9. “The Secret Garden” (Longwood Players at YMCA Theatre) was a vividly evocative revival.

10. and 11.”To Kill a Mockingbird” (Boston Children’s Theatre at BCA and Roxbury Repertory Theater at Roxbury Community College) were the diverse and exciting revivals of the adaptation that honored Harper Lee’s classic novel.

12. “Spring Awakening the Musical” (F.U.D.G.E. Theatre Company at Arsenal Center for the Arts) was an ambitious effort impressively realized by this exciting young company.

Large stages

1. “Candide” (Huntington Theatre Company) Bernstein would be  shouting “Bravo” for Huntington’s milestone revival, the best of all musical worlds.

2. The Cripple of Inishmaan (Druid and Atlantic Theater Company, ARTS/Emerson at Paramount Theatre) was a soaring tour.  

3. and 4. “The Comedy of Errors” and “Richard III” (visiting Propeller company at Huntington’s Boston University Theatre) were the kind of exuberant revivals that reassured jaded Shakespeare buffs.

5. “The Gershwins’ Porgy and Bess” (A.R.T. at Loeb Drama Center; now on Broadway at the Richard Rodgers Theatre through June 24, 2012). Audra McDonald as Bess and Philip Boykin as Crown are the standouts in a vibrant ensemble.

6. “The Merchant of Venice” (Theater for a New Audience, ARTS/Emerson at Cutler Majestic Theatre) was a smart 21st century reading of the play with F. Murray Abraham a richly conflicted Shylock.

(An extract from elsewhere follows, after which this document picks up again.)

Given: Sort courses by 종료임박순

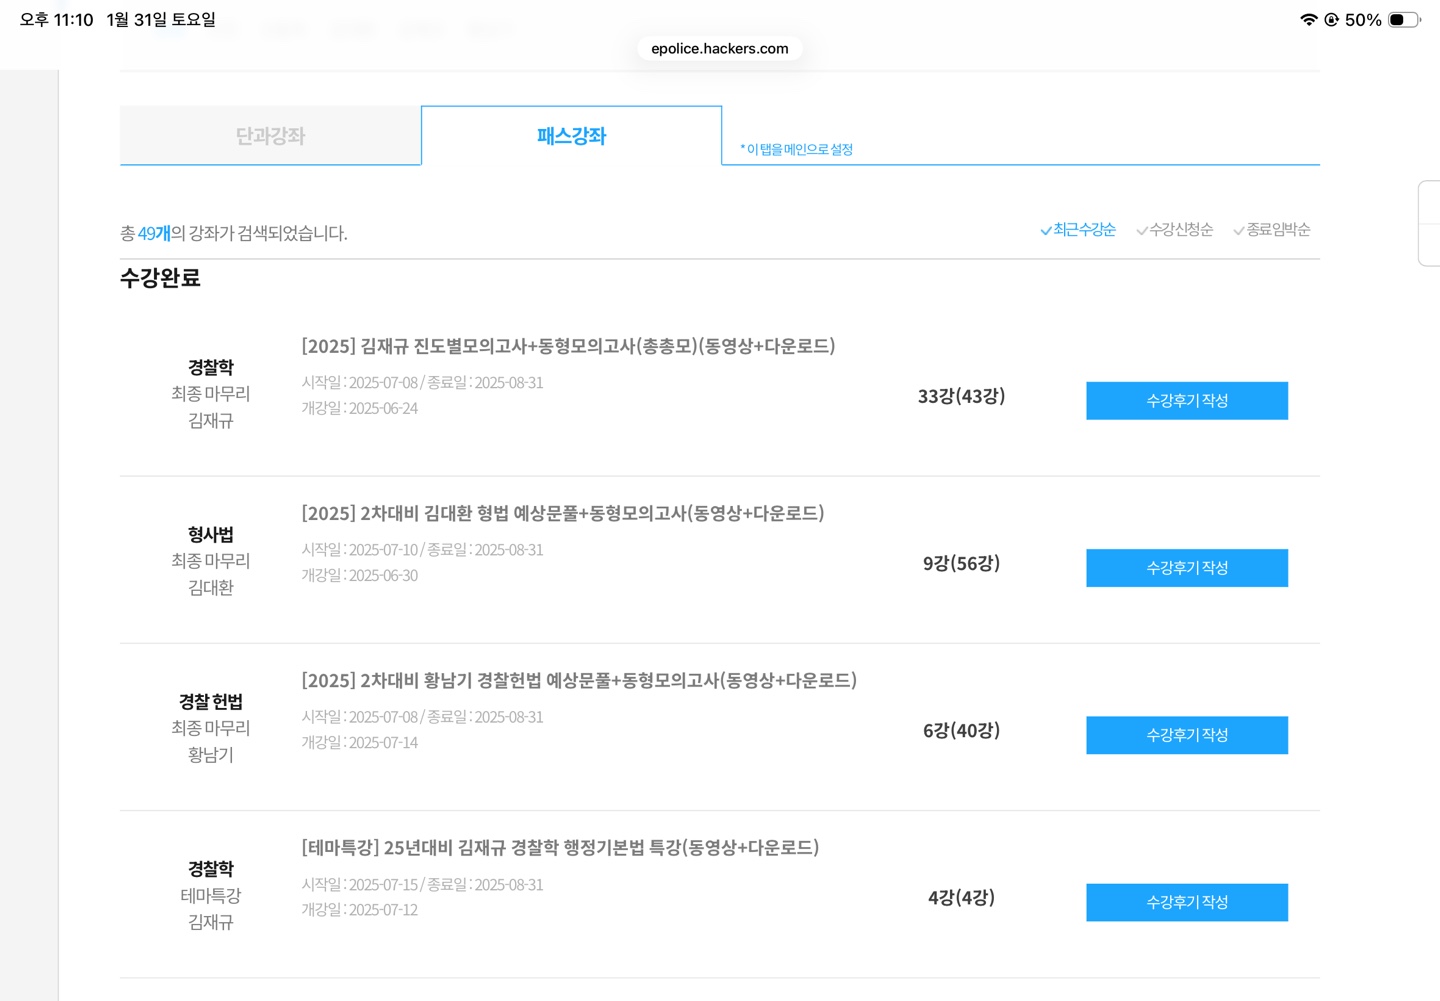Looking at the screenshot, I should (1272, 230).
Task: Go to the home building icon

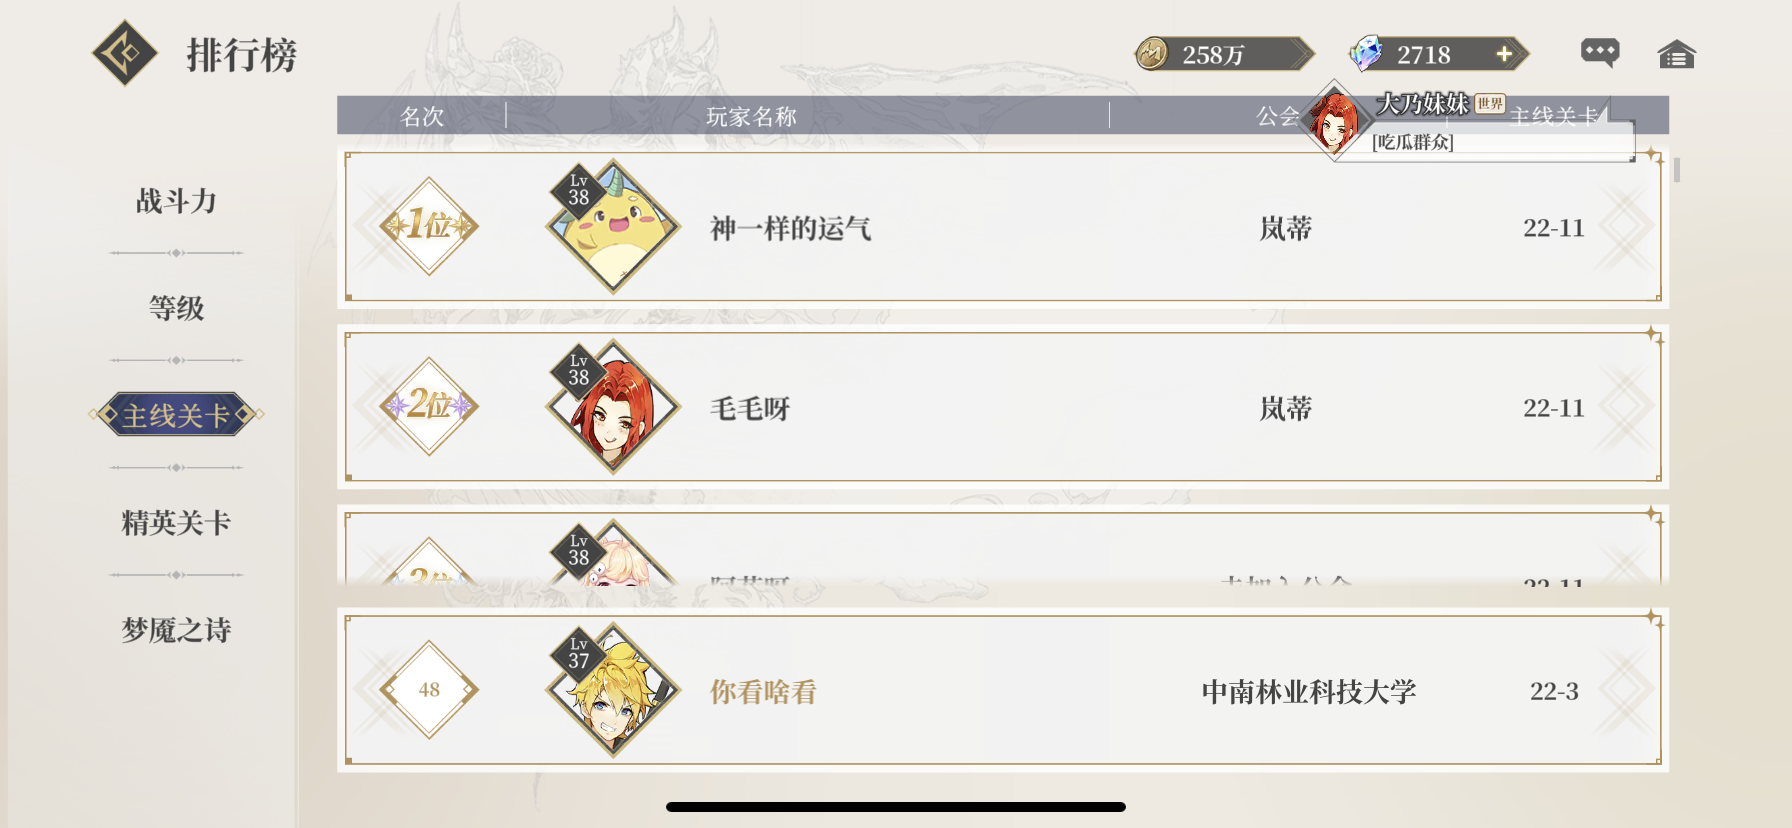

7. “My Fair Lady” (North Shore Music Theatre). The Lerner and Loewe classic was as fresh as ever.

8. “Prometheus Bound” (A.R.T. at Oberon) Steven Sater’s strong script and lyrics and Uzo Aduba’s knockout performance as Io.

9. “Ruined” (Huntington at BU Theatre) was Lynn Nottage’s timely look at women struggling for dignity and survival in the Democratic Republic of the Congo.

10. “The Speaker’s Progress” (Sulayman Al-Bassam Theatre – SABAB Theatre, Arts/Emerson at Paramount Theatre) offered eye-opening insights about censorship and the manipulation of culture by dictators.

11. “Three Pianos” (A.R.T. at Loeb through January 8, 2012) focuses on Shubert and the transcendent power of music.

12. “Two Jews Walk into a War” (Merrimack Repertory Theatre). Will Lebow and Jeremiah Kissel were radiant as the last Jews of Afghanistan writing a Torah.